Temperature distribution modeling of PV and cooling water PV/T collectors through thin and thick cooling cross-fined channel box

Abstract

Many aspects relating to thermal, economic, and reliability challenges are involved while designing a Photovoltaic/Thermal (PV/T) system under high performance. When compared to standard PV systems, PV/T systems are more effective in locations with high irradiance. To eliminate the excess heat from a PVT system, an optimal cooling system is necessary, resulting in improved the temperature of PV module which directly effect on the overall performance. The current study is focused on a new economic and essay construction thin and thick (3 mm and 15 mm) cooling cross-fined channel box that have covered modeled. In terms of cell temperature and output cooling water temperature, the effects of various irradiation levels and cooling water flow rates are examined. Software that is based on finite elements, the problem was solved numerically in a three-dimensional model using ANSYS (19.2).
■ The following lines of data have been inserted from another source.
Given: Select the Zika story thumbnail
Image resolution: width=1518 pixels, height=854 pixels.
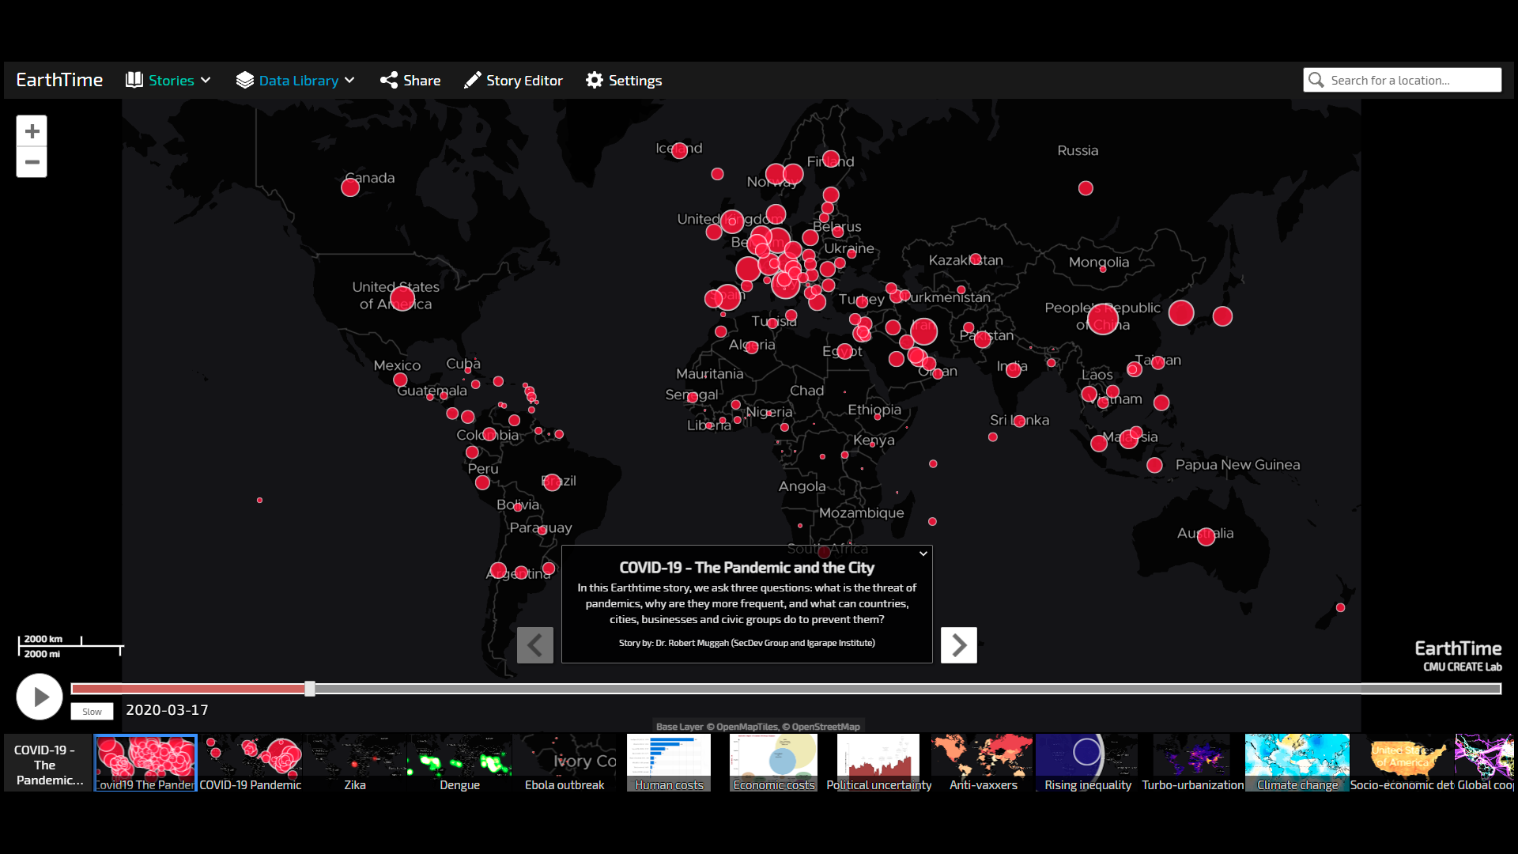Looking at the screenshot, I should (x=355, y=761).
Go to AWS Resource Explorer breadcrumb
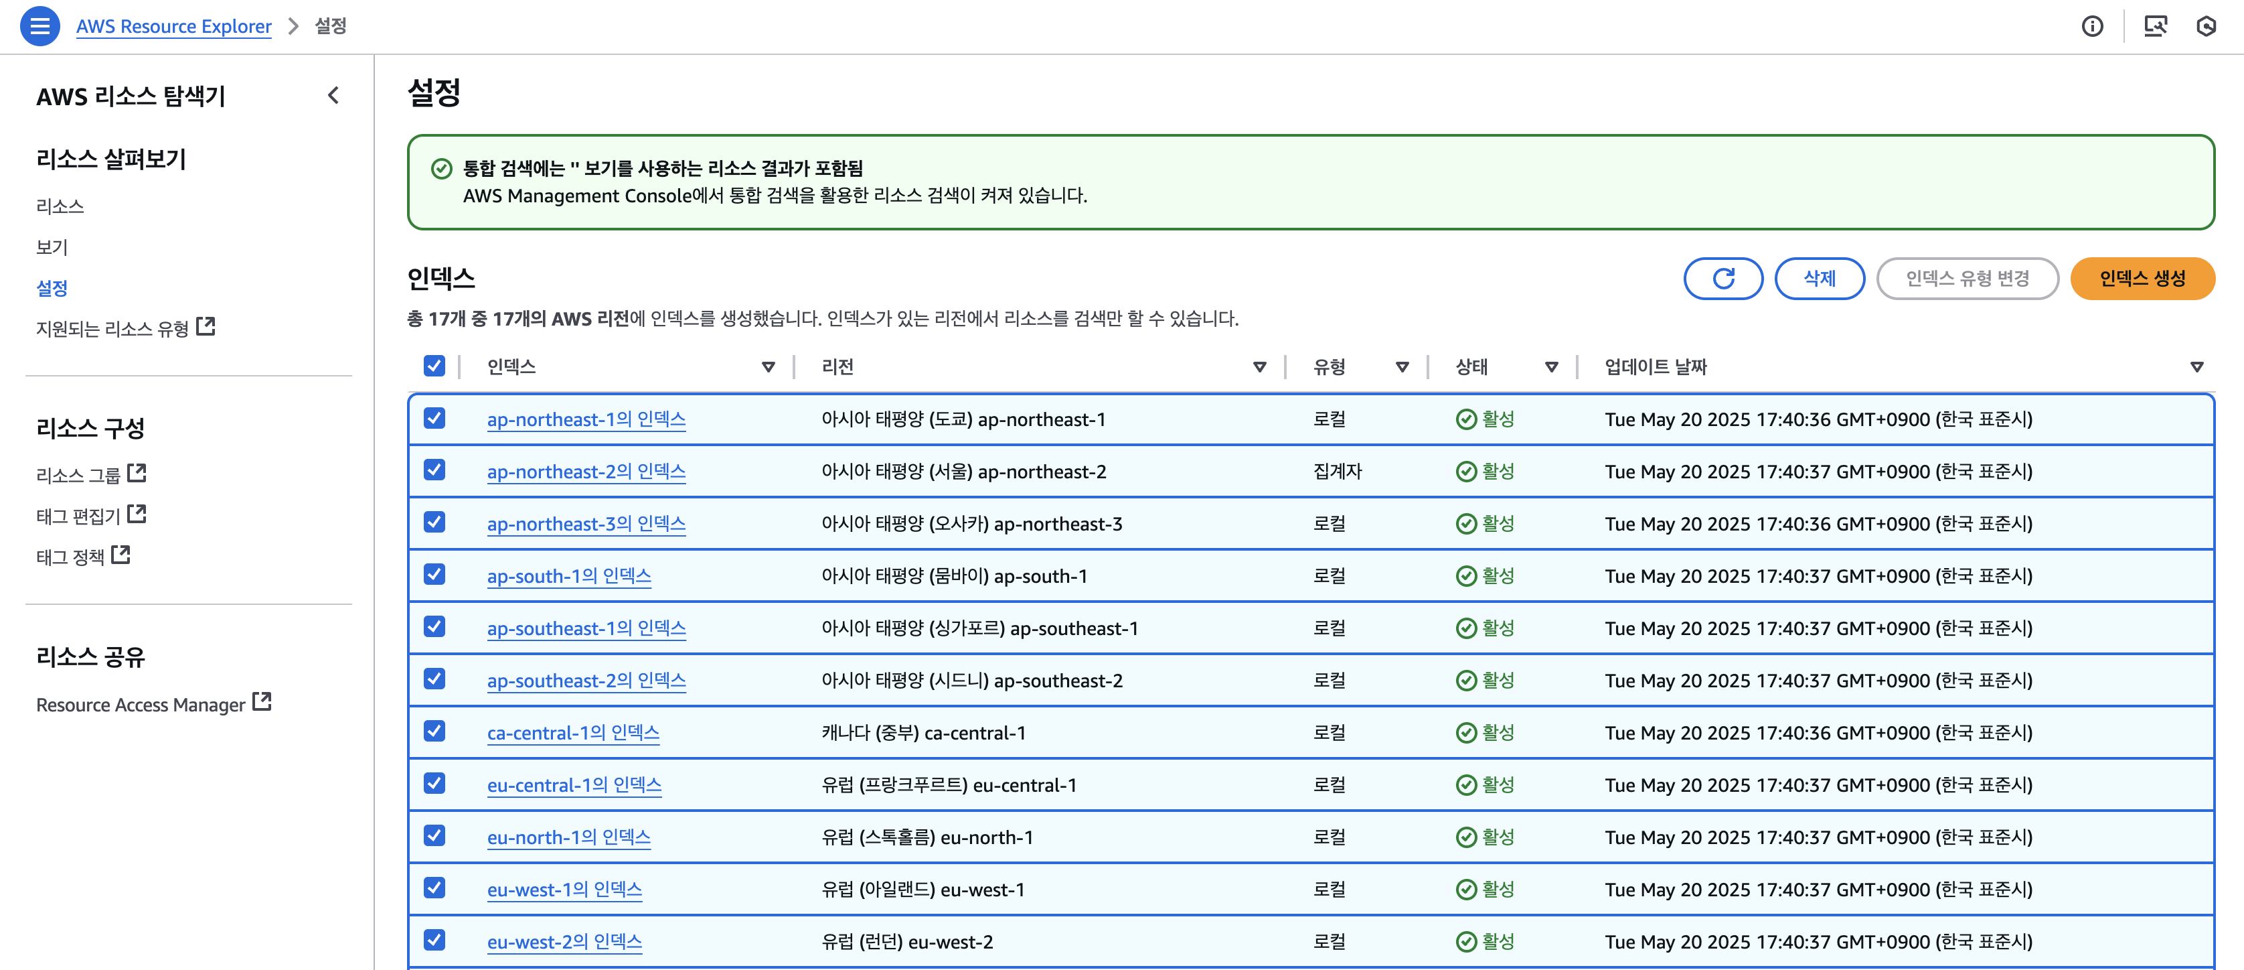2244x970 pixels. click(173, 26)
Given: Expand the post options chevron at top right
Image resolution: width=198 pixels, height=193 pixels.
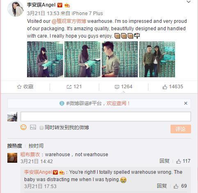Looking at the screenshot, I should click(x=189, y=2).

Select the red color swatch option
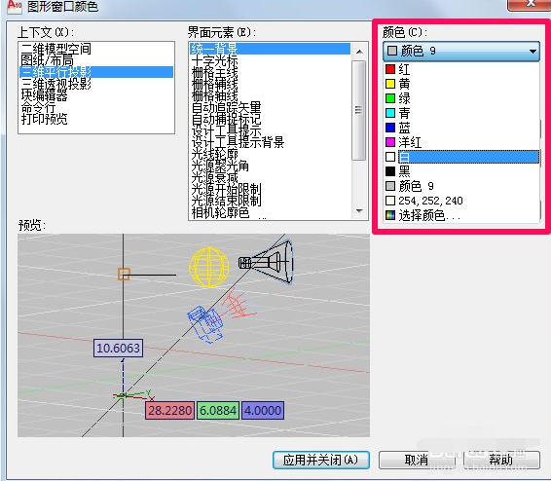coord(461,69)
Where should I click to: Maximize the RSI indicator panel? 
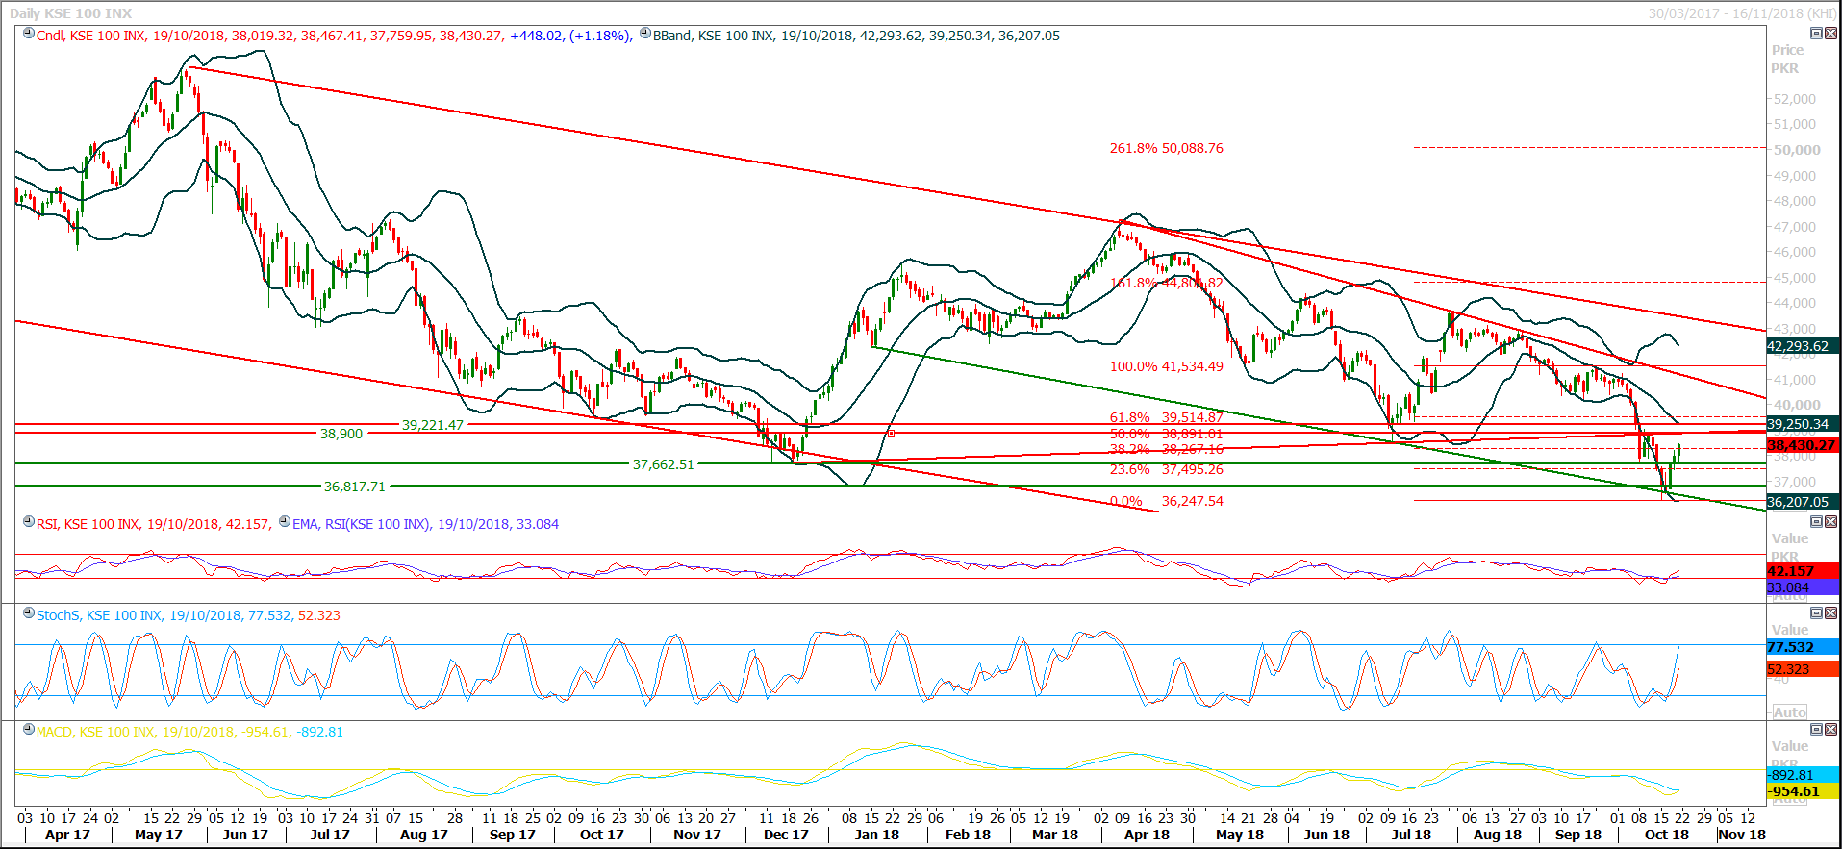[1816, 522]
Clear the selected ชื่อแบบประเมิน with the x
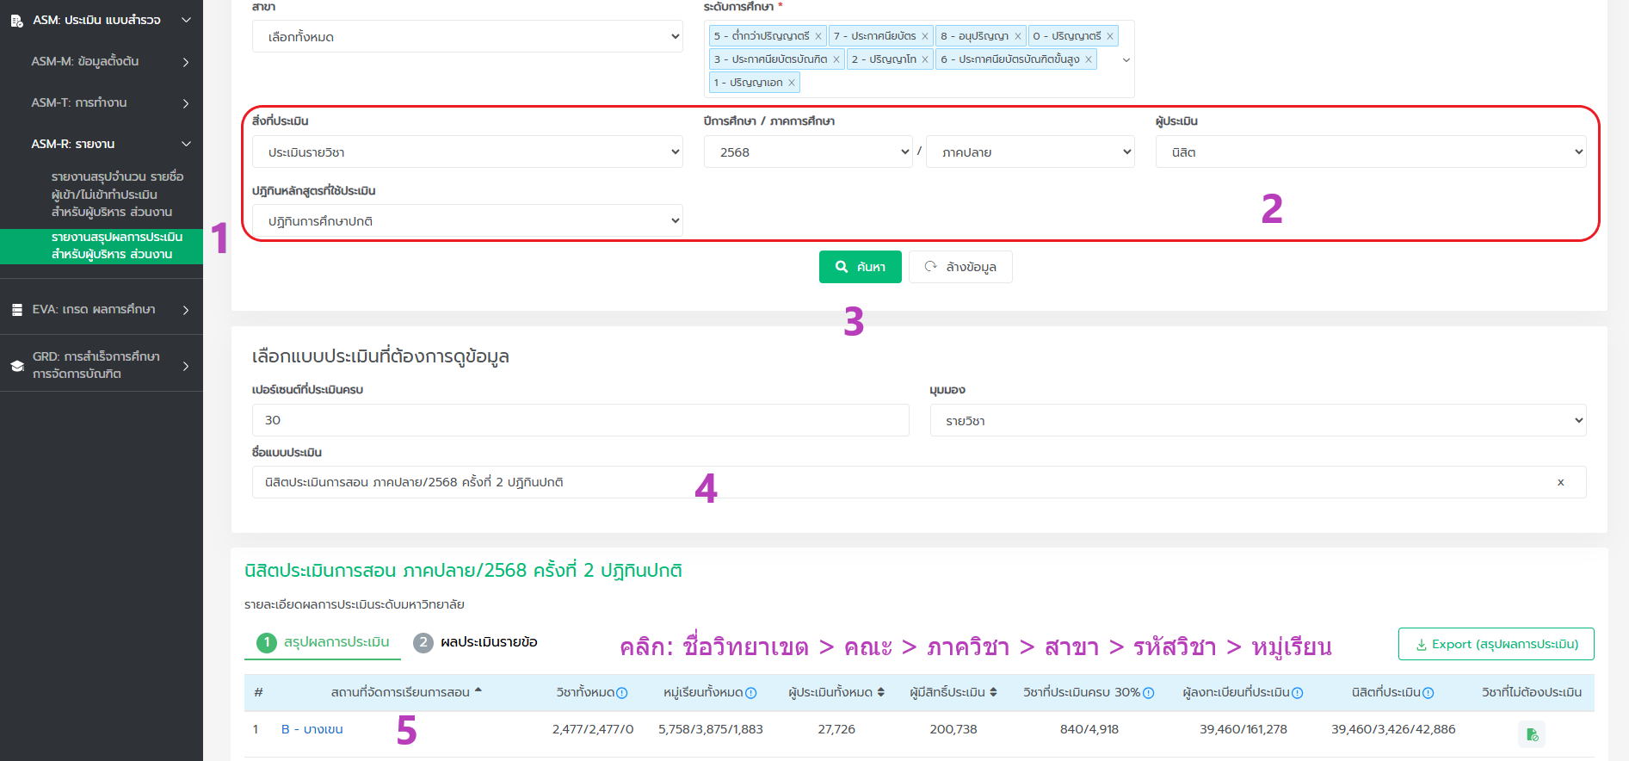 tap(1560, 482)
It has been discovered that when the cooling fluid flow rate increases, the average surface temperature distribution of PV/T system and outlet cooling water temperature are reduced for thin and thick box heat exchanger and ideal with a cooling fluid flow rate of 3 L/min. The average surface temperature and water-cooling temperature are 30.7 °C and 38.9 °C for thin box heat exchanger, respectively, whereas for thick box heat exchanger are 30.8 °C and 32.4 °C, respectively, under solar irradiance 1000 W/m2 and optimal flow rate.